Top to bottom, give the entries again exactly as written.

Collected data
★ ★ ★ ★ ★

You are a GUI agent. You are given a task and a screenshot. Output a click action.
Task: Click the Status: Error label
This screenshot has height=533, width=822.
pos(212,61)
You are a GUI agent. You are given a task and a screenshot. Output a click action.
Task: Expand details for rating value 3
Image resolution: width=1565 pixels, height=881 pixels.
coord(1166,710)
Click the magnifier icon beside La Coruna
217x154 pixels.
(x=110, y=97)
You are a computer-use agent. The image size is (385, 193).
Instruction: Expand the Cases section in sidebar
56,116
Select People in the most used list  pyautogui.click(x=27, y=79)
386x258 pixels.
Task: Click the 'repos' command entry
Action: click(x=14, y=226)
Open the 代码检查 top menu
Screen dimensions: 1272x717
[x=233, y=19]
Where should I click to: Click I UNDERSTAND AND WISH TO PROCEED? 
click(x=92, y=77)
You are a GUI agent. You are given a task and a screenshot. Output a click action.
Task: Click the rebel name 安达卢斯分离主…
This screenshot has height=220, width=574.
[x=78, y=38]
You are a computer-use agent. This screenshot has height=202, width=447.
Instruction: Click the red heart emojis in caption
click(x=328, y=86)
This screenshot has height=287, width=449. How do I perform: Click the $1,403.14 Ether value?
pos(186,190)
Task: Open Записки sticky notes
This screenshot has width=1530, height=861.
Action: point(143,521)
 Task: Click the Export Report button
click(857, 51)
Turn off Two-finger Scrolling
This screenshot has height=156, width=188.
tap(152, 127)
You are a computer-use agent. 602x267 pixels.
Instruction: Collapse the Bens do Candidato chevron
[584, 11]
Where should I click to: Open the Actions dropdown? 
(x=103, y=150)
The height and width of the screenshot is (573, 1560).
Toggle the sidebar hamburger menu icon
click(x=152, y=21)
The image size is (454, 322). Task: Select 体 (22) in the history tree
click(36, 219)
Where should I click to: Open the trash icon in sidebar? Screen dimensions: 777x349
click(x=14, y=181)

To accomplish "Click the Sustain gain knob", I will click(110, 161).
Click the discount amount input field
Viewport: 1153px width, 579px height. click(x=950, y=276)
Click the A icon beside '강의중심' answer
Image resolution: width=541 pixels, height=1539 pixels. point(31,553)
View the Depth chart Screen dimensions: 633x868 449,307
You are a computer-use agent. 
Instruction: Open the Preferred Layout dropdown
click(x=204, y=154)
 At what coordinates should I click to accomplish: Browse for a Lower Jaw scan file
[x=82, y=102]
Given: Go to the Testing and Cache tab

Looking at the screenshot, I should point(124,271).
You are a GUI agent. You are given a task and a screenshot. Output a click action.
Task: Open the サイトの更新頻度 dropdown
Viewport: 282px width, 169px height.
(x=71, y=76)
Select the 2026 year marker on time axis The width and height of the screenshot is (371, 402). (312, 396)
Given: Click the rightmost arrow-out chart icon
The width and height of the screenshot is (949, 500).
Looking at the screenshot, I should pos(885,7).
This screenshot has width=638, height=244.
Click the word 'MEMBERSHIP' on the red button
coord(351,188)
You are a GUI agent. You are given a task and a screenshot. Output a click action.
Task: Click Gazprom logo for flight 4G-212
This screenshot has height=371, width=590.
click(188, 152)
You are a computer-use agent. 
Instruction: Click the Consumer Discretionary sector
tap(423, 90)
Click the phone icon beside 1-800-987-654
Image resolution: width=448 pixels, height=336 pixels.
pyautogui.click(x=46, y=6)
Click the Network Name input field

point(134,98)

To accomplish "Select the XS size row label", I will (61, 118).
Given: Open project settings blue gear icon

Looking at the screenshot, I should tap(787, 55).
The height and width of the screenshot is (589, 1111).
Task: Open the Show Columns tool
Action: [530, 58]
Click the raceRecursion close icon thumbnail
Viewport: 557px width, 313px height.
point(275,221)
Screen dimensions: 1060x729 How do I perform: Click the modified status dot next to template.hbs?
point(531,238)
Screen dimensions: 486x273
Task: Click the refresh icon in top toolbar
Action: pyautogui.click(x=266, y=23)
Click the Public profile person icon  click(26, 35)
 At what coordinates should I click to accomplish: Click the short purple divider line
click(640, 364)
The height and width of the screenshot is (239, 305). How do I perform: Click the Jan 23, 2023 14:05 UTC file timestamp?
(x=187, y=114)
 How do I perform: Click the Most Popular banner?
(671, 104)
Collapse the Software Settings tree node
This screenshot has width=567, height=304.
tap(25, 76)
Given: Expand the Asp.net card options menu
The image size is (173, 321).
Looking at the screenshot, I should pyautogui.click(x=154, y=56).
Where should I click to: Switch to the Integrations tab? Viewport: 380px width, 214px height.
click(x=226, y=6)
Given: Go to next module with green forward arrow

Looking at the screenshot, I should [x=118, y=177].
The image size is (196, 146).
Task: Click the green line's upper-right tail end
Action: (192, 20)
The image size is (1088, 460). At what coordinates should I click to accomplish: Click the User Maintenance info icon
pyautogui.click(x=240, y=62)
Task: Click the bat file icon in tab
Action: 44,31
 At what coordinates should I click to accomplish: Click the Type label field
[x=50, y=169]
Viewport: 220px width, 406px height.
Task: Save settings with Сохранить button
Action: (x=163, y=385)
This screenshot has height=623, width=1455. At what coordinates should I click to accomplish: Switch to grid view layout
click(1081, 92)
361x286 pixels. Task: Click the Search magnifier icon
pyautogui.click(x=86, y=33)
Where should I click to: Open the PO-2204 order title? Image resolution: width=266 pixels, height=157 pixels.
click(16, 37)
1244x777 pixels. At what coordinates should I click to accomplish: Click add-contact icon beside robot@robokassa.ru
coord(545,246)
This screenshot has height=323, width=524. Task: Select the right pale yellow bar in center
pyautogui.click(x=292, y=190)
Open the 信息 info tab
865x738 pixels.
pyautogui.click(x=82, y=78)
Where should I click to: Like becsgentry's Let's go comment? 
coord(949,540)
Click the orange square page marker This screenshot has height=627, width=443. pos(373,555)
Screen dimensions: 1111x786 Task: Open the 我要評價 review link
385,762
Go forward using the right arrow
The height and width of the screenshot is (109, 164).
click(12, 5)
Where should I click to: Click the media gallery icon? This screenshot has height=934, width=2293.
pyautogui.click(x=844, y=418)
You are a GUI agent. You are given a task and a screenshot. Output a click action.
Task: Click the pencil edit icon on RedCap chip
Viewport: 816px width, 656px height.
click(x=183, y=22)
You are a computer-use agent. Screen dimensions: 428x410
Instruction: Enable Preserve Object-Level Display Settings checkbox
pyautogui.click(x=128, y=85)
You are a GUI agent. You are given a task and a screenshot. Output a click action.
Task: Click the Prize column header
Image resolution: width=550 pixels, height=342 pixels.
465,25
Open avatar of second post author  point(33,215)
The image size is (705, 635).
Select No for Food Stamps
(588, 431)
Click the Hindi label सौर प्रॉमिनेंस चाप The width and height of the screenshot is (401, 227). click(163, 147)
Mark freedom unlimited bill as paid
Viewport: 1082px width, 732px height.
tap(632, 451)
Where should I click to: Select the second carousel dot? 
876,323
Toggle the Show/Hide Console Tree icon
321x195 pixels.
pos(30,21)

★ ★ ★ ★ ★

Exercise result:
You are a GUI agent. You are given a task and a screenshot. Output a click action.
Task: Click the Status: Error label
This screenshot has height=533, width=822.
pos(212,61)
You are a GUI agent. You are given a task and a screenshot. Output a click action.
Task: Expand details for rating value 3
Image resolution: width=1565 pixels, height=881 pixels.
coord(1166,710)
Click the magnifier icon beside La Coruna
217x154 pixels.
(x=110, y=97)
You are a computer-use agent. The image size is (385, 193).
Instruction: Expand the Cases section in sidebar
56,116
Select People in the most used list  pyautogui.click(x=27, y=79)
386x258 pixels.
Task: Click the 'repos' command entry
Action: click(x=14, y=226)
Open the 代码检查 top menu
Screen dimensions: 1272x717
[x=233, y=19]
Where should I click to: Click I UNDERSTAND AND WISH TO PROCEED? 
click(x=92, y=77)
You are a GUI agent. You are given a task and a screenshot. Output a click action.
Task: Click the rebel name 安达卢斯分离主…
This screenshot has height=220, width=574.
[x=78, y=38]
You are a computer-use agent. This screenshot has height=202, width=447.
Instruction: Click the red heart emojis in caption
click(x=328, y=86)
This screenshot has height=287, width=449. How do I perform: Click the $1,403.14 Ether value?
pos(186,190)
Task: Open Записки sticky notes
This screenshot has width=1530, height=861.
Action: point(143,521)
 Task: Click the Export Report button
click(857, 51)
Turn off Two-finger Scrolling
This screenshot has height=156, width=188.
tap(152, 127)
You are a computer-use agent. 602x267 pixels.
Instruction: Collapse the Bens do Candidato chevron
[584, 11]
Where should I click to: Open the Actions dropdown? 
(x=103, y=150)
The height and width of the screenshot is (573, 1560).
Toggle the sidebar hamburger menu icon
click(x=152, y=21)
The image size is (454, 322). Task: Select 体 (22) in the history tree
click(36, 219)
Where should I click to: Open the trash icon in sidebar? Screen dimensions: 777x349
click(x=14, y=181)

To accomplish "Click the Sustain gain knob", I will click(110, 161).
Click the discount amount input field
Viewport: 1153px width, 579px height. click(x=950, y=276)
Click the A icon beside '강의중심' answer
Image resolution: width=541 pixels, height=1539 pixels. point(31,553)
View the Depth chart Screen dimensions: 633x868 449,307
You are a computer-use agent. 
Instruction: Open the Preferred Layout dropdown
click(x=204, y=154)
 At what coordinates should I click to accomplish: Browse for a Lower Jaw scan file
[x=82, y=102]
Given: Go to the Testing and Cache tab

Looking at the screenshot, I should point(124,271).
You are a GUI agent. You are given a task and a screenshot. Output a click action.
Task: Open the サイトの更新頻度 dropdown
Viewport: 282px width, 169px height.
(x=71, y=76)
Select the 2026 year marker on time axis The width and height of the screenshot is (371, 402). (312, 396)
Given: Click the rightmost arrow-out chart icon
The width and height of the screenshot is (949, 500).
Looking at the screenshot, I should pos(885,7).
This screenshot has width=638, height=244.
Click the word 'MEMBERSHIP' on the red button
coord(351,188)
You are a GUI agent. You are given a task and a screenshot. Output a click action.
Task: Click Gazprom logo for flight 4G-212
This screenshot has height=371, width=590.
click(188, 152)
You are a computer-use agent. 
Instruction: Click the Consumer Discretionary sector
tap(423, 90)
Click the phone icon beside 1-800-987-654
Image resolution: width=448 pixels, height=336 pixels.
pyautogui.click(x=46, y=6)
Click the Network Name input field

point(134,98)

To accomplish "Select the XS size row label", I will (61, 118).
Given: Open project settings blue gear icon

Looking at the screenshot, I should tap(787, 55).
The height and width of the screenshot is (589, 1111).
Task: Open the Show Columns tool
Action: [530, 58]
Click the raceRecursion close icon thumbnail
Viewport: 557px width, 313px height.
point(275,221)
Screen dimensions: 1060x729 How do I perform: Click the modified status dot next to template.hbs?
point(531,238)
Screen dimensions: 486x273
Task: Click the refresh icon in top toolbar
Action: pyautogui.click(x=266, y=23)
Click the Public profile person icon  click(26, 35)
 At what coordinates should I click to accomplish: Click the short purple divider line
click(640, 364)
The height and width of the screenshot is (239, 305). How do I perform: Click the Jan 23, 2023 14:05 UTC file timestamp?
(x=187, y=114)
 How do I perform: Click the Most Popular banner?
(671, 104)
Collapse the Software Settings tree node
This screenshot has width=567, height=304.
tap(25, 76)
Given: Expand the Asp.net card options menu
The image size is (173, 321).
Looking at the screenshot, I should pyautogui.click(x=154, y=56).
Where should I click to: Switch to the Integrations tab? Viewport: 380px width, 214px height.
click(x=226, y=6)
Given: Go to next module with green forward arrow

Looking at the screenshot, I should [x=118, y=177].
The image size is (196, 146).
Task: Click the green line's upper-right tail end
Action: (192, 20)
The image size is (1088, 460). At what coordinates should I click to accomplish: Click the User Maintenance info icon
pyautogui.click(x=240, y=62)
Task: Click the bat file icon in tab
Action: 44,31
 At what coordinates should I click to accomplish: Click the Type label field
[x=50, y=169]
Viewport: 220px width, 406px height.
Task: Save settings with Сохранить button
Action: (x=163, y=385)
This screenshot has height=623, width=1455. At what coordinates should I click to accomplish: Switch to grid view layout
click(1081, 92)
361x286 pixels. Task: Click the Search magnifier icon
pyautogui.click(x=86, y=33)
Where should I click to: Open the PO-2204 order title? Image resolution: width=266 pixels, height=157 pixels.
click(16, 37)
1244x777 pixels. At what coordinates should I click to accomplish: Click add-contact icon beside robot@robokassa.ru
coord(545,246)
This screenshot has height=323, width=524. Task: Select the right pale yellow bar in center
pyautogui.click(x=292, y=190)
Open the 信息 info tab
865x738 pixels.
pyautogui.click(x=82, y=78)
Where should I click to: Like becsgentry's Let's go comment? 
coord(949,540)
Click the orange square page marker This screenshot has height=627, width=443. pos(373,555)
Screen dimensions: 1111x786 Task: Open the 我要評價 review link
385,762
Go forward using the right arrow
The height and width of the screenshot is (109, 164).
click(12, 5)
Where should I click to: Click the media gallery icon? This screenshot has height=934, width=2293.
pyautogui.click(x=844, y=418)
You are a GUI agent. You are given a task and a screenshot. Output a click action.
Task: Click the pencil edit icon on RedCap chip
Viewport: 816px width, 656px height.
click(x=183, y=22)
You are a computer-use agent. Screen dimensions: 428x410
Instruction: Enable Preserve Object-Level Display Settings checkbox
pyautogui.click(x=128, y=85)
You are a GUI agent. You are given a task and a screenshot. Output a click action.
Task: Click the Prize column header
Image resolution: width=550 pixels, height=342 pixels.
465,25
Open avatar of second post author  point(33,215)
The image size is (705, 635).
Select No for Food Stamps
(588, 431)
Click the Hindi label सौर प्रॉमिनेंस चाप The width and height of the screenshot is (401, 227). click(163, 147)
Mark freedom unlimited bill as paid
Viewport: 1082px width, 732px height.
tap(632, 451)
Where should I click to: Select the second carousel dot? 
876,323
Toggle the Show/Hide Console Tree icon
321x195 pixels.
pos(30,21)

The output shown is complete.